German-American endurance athlete

Sunny Stroeer is a German-American endurance athlete. She is known for completing long-distance expeditions and setting speed records, including becoming the first woman to finish the 1,000-mile Iditarod Trail Invitational on skis in 2024. Stroeer has established fastest known times on the Annapurna Circuit in Nepal and the Grand Canyon Rim-to-Rim-to-Rim Alt route. In 2018 she became the first woman to solo the 360 Route on Aconcagua in a single push.

== Early life and education ==
Stroeer was born in Germany. She attended Harvard Business School, and worked as a consultant in Houston after her graduation.

== Athletic career ==
=== Mountaineering ===

In February 2018 Stroeer soloed the 360 Route on Aconcagua, the highest peak in South America. She became the first woman and third person overall to complete the 104-kilometer route solo in a single push.

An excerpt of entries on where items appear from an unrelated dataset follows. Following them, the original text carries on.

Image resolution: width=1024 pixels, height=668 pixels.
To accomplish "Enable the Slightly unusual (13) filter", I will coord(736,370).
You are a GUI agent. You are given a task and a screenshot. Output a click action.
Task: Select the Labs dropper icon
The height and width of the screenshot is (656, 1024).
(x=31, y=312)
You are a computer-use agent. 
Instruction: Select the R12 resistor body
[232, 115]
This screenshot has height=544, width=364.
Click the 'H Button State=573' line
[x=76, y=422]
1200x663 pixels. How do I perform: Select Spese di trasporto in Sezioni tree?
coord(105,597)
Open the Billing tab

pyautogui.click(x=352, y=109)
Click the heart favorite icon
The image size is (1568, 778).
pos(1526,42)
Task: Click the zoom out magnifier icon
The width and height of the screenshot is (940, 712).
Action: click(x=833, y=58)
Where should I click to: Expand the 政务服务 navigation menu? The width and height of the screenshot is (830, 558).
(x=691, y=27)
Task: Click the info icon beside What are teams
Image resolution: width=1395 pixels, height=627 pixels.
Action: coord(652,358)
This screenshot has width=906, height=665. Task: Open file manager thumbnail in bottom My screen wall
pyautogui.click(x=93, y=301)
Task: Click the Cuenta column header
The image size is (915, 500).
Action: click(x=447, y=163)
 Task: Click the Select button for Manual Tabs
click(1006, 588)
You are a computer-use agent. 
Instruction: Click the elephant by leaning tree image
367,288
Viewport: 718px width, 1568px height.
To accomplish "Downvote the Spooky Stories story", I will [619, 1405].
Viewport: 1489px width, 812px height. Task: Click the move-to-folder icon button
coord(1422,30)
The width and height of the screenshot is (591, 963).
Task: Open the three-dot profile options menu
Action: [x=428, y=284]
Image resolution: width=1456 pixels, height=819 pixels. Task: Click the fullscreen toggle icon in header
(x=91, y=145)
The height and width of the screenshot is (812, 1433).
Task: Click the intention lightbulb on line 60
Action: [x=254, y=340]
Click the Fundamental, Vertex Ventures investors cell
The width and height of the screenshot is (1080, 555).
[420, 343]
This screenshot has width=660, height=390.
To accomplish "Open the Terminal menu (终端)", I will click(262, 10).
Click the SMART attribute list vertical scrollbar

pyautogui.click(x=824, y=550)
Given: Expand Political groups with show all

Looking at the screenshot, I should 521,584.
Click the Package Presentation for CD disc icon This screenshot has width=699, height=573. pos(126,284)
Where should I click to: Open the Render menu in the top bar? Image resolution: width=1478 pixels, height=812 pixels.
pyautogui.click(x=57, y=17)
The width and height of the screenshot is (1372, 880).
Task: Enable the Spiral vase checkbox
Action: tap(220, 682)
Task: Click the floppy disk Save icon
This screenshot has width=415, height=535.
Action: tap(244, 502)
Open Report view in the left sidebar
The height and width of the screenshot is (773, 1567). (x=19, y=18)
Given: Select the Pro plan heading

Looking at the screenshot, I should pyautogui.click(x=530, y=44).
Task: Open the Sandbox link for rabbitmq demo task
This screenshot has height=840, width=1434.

In 2017 Stroeer set a women’s fastest known time on the Annapurna Circuit in Nepal.

=== Trail running ===

Stroeer has established several notable times in the Grand Canyon. In 2018, along with Lexi Miller and Christin Douglas, she set a female team fastest known time on the Rim-to-Rim-to-Rim Alt route.

=== Iditarod Trail Invitational ===

In March 2024 Stroeer became the first woman to complete the Iditarod Trail Invitational 1000 on skis, finishing the 1,000-mile Alaskan route from Anchorage to Nome.